Below are qualitative results of zero-shot generic detection on COCO:

Generic Detection on COCO

Below are qualitative results of zero-shot generic detection on LVIS:

Generic Detection on LVIS

Zero-shot Interactive Detection (COCO & LVIS)

Model COCO LVIS ODinW RF100
AP AP APf APc APr APavg APavg
DETR-ViP-T 65.4 66.1 57.5 73.5 78.4 46.8 40.1
DETR-ViP-L 71.1 71.9 64.2 78.2 83.6 51.2 44.3

Below are qualitative results of zero-shot interactive detection on COCO:

Interactive Detection on COCO

Below are qualitative results of zero-shot interactive detection on LVIS:

Interactive Detection on LVIS

Installation

Requirements

Package Version
PyTorch 2.0.1+cu117
torchaudio 2.0.2+cu117
torchvision 0.15.2+cu117
MMCV 2.1.0
MMDetection 3.3.0
MMEngine 0.11.0rc2
numpy 1.26.4
spacy 2.3.9

MMCV

Online installation: refer to the MMCV installation guide.

Offline installation:

cd third_party
git clone https://github.com/open-mmlab/mmcv.git
pip install -e . -v

MMDetection

Online installation: refer to the MMDetection installation guide.

Offline installation:

cd third_party
git clone https://github.com/open-mmlab/mmdetection.git
pip install -e . -v

MMEngine

Online installation: refer to the MMEngine installation guide.

Offline installation:

cd third_party
git clone https://github.com/open-mmlab/mmengine.git
pip install -e . -v

Data Preparation

Pretrained Models

Swin Transformer backbones (auto-downloaded by default; offline fallback):

Model Download Link
Swin-Tiny swin_tiny_patch4_window7_224.pth
Swin-Large swin_large_patch4_window12_384_22k.pth

If offline, download the above and place them under ~/.cache/torch/hub/checkpoints/.

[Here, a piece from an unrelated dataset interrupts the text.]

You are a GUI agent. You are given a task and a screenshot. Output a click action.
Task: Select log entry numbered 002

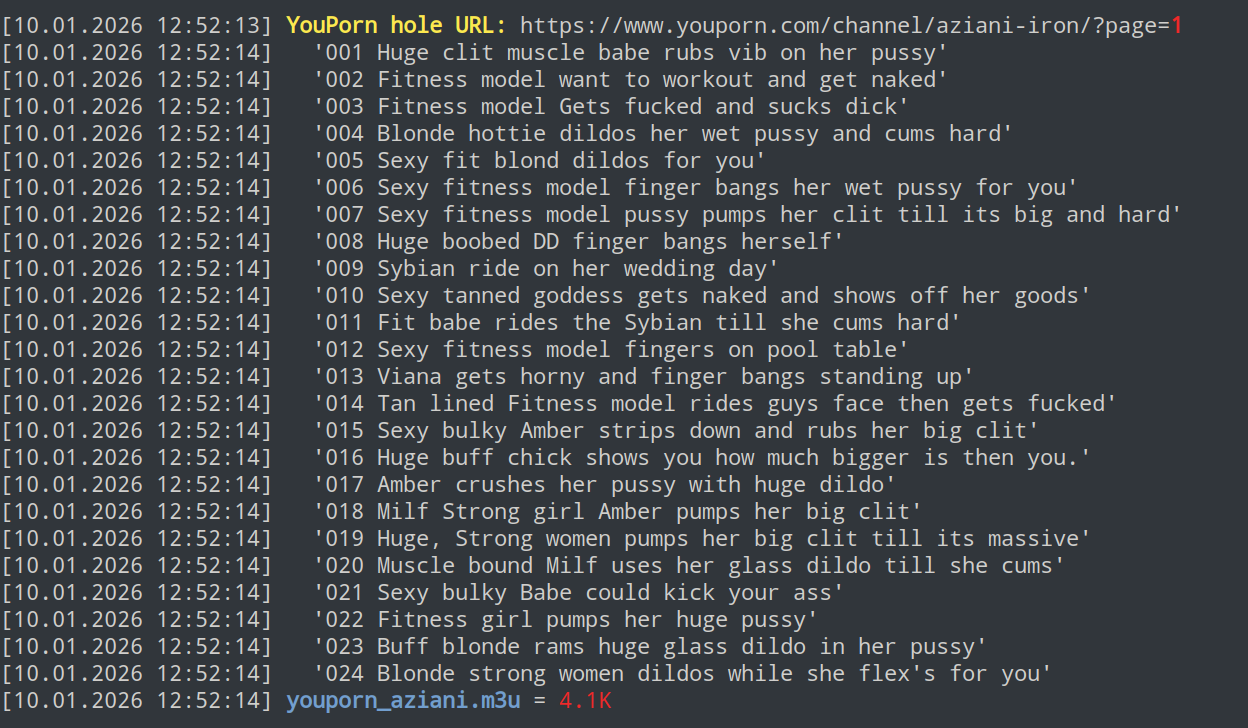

CLIP model (for generating category feature caches):
Download from clip-vit-base-patch32 and set the path as path_clip_weights in the commands below.

Pretraining Data

The models are pretrained on Objects365 V1 and GoldG datasets. Configs for training on COCO or Objects365 alone are also provided.

1. Objects365 V1

Corresponding config: DETR-ViP_swin-t_pretrain_obj365.py

Objects365 V1 can be downloaded from opendatalab. Both CLI and SDK download methods are supported.

After downloading and extracting, place or symlink it to data/objects365v1 with the following structure:

DETR-ViP
├── configs
├── data
│   ├── objects365v1
│   │   ├── objects365_train.json
│   │   ├── objects365_val.json
│   │   ├── train
│   │   │   ├── xxx.jpg
│   │   │   ├── ...
│   │   ├── val
│   │   │   ├── xxxx.jpg
│   │   │   ├── ...
│   │   ├── test

Convert to ODVG format using coco2odvg.py:

python -m tools.dataset_converters.coco2odvg data/objects365v1/objects365_train.json -d o365v1

After conversion, o365v1_train_od.json and o365v1_label_map.json will be created under data/objects365v1:

DETR-ViP
├── configs
├── data
│   ├── objects365v1
│   │   ├── objects365_train.json
│   │   ├── objects365_val.json
│   │   ├── objects365_train_od.json
│   │   ├── o365v1_label_map.json
│   │   ├── train
│   │   │   ├── xxx.jpg
│   │   │   ├── ...
│   │   ├── val
│   │   │   ├── xxxx.jpg
│   │   │   ├── ...
│   │   ├── test

Generate the CLIP feature cache for Objects365 category names (required for prepare_OD_cache.py):

python -m tools.data_prepare.prepare_OD_cache data/objects365v1/objects365_train.json --clip-path <path_clip_weights> --output cache/vocabulary/o365_vocabulary.pkl

2. GoldG

The GoldG dataset consists of GQA and Flickr30k, originally from the MixedGrounding dataset in the GLIP paper (excluding COCO).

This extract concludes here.